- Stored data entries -
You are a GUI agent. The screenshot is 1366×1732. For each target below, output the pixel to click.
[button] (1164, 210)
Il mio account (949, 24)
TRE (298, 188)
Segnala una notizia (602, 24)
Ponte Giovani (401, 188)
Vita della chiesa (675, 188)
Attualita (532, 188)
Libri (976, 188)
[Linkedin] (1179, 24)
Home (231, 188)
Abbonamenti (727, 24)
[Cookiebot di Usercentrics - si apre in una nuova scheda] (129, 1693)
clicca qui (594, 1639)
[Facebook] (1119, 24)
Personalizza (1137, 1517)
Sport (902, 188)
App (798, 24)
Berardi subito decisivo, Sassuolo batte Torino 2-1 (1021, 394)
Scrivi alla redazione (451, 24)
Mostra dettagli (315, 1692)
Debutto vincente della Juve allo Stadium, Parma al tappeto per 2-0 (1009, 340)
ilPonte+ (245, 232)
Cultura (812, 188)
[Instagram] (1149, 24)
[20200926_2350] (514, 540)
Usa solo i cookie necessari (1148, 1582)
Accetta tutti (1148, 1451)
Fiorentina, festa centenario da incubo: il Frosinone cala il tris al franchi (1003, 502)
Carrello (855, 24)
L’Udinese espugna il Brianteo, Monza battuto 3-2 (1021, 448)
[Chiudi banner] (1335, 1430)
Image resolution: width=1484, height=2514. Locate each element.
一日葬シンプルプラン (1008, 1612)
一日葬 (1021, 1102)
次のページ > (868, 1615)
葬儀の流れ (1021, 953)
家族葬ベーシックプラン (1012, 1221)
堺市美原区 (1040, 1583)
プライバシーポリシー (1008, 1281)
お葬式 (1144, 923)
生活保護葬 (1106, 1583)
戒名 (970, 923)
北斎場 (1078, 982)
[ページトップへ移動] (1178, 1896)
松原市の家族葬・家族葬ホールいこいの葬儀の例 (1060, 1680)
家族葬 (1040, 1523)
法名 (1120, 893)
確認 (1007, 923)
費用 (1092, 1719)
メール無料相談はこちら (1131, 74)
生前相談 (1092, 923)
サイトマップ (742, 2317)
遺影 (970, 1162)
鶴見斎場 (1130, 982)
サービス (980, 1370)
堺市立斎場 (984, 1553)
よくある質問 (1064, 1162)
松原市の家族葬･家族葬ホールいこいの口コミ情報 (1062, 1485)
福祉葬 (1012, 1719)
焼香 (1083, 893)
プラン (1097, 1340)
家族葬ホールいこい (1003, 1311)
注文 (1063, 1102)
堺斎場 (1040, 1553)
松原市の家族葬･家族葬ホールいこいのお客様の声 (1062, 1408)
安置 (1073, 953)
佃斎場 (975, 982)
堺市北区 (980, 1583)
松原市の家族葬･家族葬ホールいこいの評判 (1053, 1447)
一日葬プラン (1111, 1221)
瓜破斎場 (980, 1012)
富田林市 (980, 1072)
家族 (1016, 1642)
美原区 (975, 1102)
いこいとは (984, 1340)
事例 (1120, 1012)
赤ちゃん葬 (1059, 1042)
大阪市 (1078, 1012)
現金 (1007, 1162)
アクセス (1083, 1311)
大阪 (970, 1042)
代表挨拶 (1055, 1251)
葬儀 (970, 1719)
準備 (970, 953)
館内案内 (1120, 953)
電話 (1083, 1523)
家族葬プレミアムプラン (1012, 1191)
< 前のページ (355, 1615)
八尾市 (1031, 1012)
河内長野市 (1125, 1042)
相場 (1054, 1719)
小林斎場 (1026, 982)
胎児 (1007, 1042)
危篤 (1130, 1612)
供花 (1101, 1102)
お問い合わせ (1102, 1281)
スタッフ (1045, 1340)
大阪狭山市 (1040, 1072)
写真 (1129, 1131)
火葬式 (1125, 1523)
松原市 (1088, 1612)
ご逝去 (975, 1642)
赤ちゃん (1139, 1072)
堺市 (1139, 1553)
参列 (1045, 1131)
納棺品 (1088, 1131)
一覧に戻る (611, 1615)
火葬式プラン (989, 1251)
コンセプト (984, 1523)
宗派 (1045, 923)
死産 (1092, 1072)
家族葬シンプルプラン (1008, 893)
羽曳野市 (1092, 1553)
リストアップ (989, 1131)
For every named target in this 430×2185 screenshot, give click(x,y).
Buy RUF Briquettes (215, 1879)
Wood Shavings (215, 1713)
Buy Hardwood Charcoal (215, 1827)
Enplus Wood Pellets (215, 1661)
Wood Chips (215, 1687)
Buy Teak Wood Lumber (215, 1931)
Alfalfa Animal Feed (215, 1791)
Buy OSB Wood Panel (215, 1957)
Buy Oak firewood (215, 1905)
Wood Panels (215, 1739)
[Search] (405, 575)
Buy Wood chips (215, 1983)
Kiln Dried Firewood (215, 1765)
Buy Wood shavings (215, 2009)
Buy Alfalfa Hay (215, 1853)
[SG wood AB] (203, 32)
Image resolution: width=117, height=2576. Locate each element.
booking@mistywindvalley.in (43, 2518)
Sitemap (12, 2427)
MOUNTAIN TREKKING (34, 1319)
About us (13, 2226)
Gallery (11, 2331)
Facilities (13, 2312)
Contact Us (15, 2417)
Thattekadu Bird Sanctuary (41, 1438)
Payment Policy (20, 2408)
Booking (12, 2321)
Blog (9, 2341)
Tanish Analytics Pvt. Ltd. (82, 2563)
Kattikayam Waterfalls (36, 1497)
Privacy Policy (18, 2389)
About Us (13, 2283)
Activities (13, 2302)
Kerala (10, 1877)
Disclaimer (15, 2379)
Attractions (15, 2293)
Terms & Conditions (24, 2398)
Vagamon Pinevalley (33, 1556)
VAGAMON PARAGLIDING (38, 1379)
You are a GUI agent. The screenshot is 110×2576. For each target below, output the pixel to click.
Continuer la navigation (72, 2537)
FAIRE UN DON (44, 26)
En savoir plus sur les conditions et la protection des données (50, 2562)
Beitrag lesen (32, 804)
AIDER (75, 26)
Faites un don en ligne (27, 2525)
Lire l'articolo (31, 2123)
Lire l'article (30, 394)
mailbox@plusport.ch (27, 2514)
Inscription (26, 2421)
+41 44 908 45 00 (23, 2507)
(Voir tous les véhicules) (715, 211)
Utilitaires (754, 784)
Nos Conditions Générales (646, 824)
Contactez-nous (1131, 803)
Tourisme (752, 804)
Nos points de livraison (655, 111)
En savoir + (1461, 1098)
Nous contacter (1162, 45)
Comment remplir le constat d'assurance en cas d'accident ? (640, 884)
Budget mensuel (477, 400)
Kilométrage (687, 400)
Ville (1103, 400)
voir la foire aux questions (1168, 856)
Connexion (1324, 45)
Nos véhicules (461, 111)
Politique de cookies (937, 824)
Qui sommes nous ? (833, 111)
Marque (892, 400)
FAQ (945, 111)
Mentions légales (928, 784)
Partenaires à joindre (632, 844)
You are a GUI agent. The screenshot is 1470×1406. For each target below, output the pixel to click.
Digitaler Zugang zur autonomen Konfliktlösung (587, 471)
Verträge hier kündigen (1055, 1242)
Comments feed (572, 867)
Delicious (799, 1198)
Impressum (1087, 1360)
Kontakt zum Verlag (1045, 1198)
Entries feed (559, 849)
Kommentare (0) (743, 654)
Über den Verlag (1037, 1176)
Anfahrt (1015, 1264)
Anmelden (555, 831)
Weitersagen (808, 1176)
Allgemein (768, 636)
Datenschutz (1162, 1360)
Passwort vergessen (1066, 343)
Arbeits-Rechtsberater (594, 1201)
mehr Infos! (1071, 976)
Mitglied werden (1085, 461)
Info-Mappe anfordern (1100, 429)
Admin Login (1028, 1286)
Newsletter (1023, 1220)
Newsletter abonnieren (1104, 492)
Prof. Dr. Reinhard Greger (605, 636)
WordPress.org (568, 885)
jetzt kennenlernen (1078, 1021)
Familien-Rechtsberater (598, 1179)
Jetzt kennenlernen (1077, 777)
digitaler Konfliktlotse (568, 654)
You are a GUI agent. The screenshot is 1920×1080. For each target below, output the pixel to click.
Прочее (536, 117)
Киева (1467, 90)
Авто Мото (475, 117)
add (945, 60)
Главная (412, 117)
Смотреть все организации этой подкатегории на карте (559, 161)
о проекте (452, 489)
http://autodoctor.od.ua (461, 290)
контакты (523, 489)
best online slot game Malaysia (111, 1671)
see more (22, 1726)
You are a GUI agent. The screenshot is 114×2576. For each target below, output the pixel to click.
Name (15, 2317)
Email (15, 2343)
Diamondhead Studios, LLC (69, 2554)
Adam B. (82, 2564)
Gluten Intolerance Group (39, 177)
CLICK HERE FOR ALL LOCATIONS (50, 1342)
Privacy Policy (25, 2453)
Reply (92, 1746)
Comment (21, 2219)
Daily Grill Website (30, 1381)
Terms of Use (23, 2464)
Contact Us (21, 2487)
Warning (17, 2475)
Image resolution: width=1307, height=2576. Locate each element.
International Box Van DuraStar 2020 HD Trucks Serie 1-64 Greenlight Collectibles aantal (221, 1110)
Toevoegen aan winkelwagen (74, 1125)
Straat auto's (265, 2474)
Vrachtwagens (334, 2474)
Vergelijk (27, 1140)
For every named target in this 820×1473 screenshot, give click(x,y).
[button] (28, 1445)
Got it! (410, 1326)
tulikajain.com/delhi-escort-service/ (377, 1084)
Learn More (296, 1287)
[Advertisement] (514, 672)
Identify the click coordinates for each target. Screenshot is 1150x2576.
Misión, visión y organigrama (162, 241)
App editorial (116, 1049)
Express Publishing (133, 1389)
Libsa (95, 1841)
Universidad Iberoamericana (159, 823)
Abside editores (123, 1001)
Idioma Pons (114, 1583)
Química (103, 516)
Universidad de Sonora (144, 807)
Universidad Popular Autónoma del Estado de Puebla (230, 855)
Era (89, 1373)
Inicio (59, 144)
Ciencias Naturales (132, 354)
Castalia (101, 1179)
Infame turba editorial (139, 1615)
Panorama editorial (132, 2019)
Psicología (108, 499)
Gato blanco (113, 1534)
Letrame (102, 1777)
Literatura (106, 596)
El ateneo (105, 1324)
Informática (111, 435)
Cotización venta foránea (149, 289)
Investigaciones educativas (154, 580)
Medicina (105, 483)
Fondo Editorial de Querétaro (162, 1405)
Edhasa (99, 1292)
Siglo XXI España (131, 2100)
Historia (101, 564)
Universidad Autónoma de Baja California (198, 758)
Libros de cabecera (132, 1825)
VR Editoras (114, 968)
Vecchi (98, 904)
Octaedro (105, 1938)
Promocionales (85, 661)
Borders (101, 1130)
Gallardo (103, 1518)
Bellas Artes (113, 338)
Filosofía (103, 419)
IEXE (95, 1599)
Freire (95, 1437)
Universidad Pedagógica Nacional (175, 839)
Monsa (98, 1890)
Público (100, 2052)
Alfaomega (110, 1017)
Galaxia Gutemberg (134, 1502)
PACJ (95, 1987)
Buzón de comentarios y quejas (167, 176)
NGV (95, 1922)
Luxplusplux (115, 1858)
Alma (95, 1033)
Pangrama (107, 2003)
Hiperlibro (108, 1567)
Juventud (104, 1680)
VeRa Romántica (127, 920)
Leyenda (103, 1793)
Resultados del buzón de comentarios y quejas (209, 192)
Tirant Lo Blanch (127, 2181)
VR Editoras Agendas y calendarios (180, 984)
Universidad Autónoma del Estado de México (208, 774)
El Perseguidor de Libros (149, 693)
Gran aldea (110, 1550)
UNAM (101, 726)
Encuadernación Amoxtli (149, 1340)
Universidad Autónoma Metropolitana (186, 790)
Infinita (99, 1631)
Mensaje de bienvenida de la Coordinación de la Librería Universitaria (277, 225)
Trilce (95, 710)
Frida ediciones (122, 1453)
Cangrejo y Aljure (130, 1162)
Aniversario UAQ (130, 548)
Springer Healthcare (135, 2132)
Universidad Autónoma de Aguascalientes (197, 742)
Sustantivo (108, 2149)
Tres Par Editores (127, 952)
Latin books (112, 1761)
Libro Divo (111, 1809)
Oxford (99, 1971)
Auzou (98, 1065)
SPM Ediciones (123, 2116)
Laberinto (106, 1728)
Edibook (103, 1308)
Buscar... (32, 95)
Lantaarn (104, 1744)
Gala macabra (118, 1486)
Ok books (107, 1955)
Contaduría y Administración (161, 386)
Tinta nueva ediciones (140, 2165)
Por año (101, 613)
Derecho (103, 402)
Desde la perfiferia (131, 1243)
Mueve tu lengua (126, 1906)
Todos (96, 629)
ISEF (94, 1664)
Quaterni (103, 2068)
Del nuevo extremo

- About this exercise -
Could you transcribe the entries above word for word, from the line with "clicca qui (594, 1639)" down to the line with "Carrello (855, 24)", keeping both?

- Response to this exercise -
clicca qui (594, 1639)
[Facebook] (1119, 24)
Personalizza (1137, 1517)
Sport (902, 188)
App (798, 24)
Berardi subito decisivo, Sassuolo batte Torino 2-1 (1021, 394)
Scrivi alla redazione (451, 24)
Mostra dettagli (315, 1692)
Debutto vincente della Juve allo Stadium, Parma al tappeto per 2-0 (1009, 340)
ilPonte+ (245, 232)
Cultura (812, 188)
[Instagram] (1149, 24)
[20200926_2350] (514, 540)
Usa solo i cookie necessari (1148, 1582)
Accetta tutti (1148, 1451)
Fiorentina, festa centenario da incubo: il Frosinone cala il tris al franchi (1003, 502)
Carrello (855, 24)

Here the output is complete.